▶ **What the task asks**
Select every line below containing the word "will".

▶ **Record set**

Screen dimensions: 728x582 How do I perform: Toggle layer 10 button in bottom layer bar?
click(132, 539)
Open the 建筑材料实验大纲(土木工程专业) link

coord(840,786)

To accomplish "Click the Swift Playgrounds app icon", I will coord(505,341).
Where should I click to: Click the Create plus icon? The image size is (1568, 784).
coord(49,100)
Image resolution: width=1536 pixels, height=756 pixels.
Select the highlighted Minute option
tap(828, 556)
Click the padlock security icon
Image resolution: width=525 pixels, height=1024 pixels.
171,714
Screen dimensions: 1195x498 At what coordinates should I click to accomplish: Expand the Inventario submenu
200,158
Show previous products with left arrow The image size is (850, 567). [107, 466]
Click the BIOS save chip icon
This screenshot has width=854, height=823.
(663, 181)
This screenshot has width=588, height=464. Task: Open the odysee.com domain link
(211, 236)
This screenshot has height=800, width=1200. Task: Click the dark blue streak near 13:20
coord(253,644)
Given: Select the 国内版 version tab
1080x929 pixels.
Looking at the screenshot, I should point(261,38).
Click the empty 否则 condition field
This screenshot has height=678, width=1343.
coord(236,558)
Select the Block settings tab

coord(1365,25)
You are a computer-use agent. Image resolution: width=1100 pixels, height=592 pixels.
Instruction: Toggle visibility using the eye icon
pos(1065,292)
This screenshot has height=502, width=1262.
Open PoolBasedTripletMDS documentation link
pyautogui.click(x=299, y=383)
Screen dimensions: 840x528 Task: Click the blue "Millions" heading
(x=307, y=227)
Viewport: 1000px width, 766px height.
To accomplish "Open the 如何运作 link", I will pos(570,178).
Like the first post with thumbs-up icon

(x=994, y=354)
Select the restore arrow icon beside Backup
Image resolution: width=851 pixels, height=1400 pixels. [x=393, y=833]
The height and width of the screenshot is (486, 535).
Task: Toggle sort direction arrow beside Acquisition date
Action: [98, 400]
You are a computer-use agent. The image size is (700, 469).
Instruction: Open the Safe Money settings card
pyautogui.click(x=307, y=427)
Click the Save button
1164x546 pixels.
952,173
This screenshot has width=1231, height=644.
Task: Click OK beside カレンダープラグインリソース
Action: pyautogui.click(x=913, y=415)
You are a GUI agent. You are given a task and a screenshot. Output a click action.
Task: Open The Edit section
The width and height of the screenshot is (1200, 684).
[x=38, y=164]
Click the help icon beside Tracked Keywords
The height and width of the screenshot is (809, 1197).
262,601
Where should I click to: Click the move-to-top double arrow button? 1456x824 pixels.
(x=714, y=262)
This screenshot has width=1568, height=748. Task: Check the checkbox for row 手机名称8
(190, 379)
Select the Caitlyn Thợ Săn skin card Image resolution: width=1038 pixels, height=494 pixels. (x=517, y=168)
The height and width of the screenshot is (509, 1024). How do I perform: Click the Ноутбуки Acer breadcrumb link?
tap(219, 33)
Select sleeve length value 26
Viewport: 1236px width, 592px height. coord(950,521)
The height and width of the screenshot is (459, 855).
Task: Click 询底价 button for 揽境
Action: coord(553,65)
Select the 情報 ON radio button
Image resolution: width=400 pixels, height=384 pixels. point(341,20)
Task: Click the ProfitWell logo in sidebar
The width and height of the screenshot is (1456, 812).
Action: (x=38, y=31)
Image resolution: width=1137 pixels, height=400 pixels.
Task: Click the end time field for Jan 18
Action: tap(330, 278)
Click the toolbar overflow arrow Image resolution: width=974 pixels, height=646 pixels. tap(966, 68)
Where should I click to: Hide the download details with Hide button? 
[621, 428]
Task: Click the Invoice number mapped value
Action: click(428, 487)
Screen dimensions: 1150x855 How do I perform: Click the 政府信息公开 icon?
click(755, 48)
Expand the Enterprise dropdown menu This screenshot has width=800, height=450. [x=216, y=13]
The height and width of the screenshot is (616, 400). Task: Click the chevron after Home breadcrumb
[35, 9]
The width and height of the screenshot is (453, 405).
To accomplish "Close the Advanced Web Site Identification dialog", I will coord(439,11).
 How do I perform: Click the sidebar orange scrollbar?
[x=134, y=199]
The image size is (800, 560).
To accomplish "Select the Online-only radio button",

▶ **Solution**
To accomplish "Click the Swift Playgrounds app icon", I will coord(505,341).
To accomplish "Open the 如何运作 link", I will pos(570,178).
To accomplish "Close the Advanced Web Site Identification dialog", I will coord(439,11).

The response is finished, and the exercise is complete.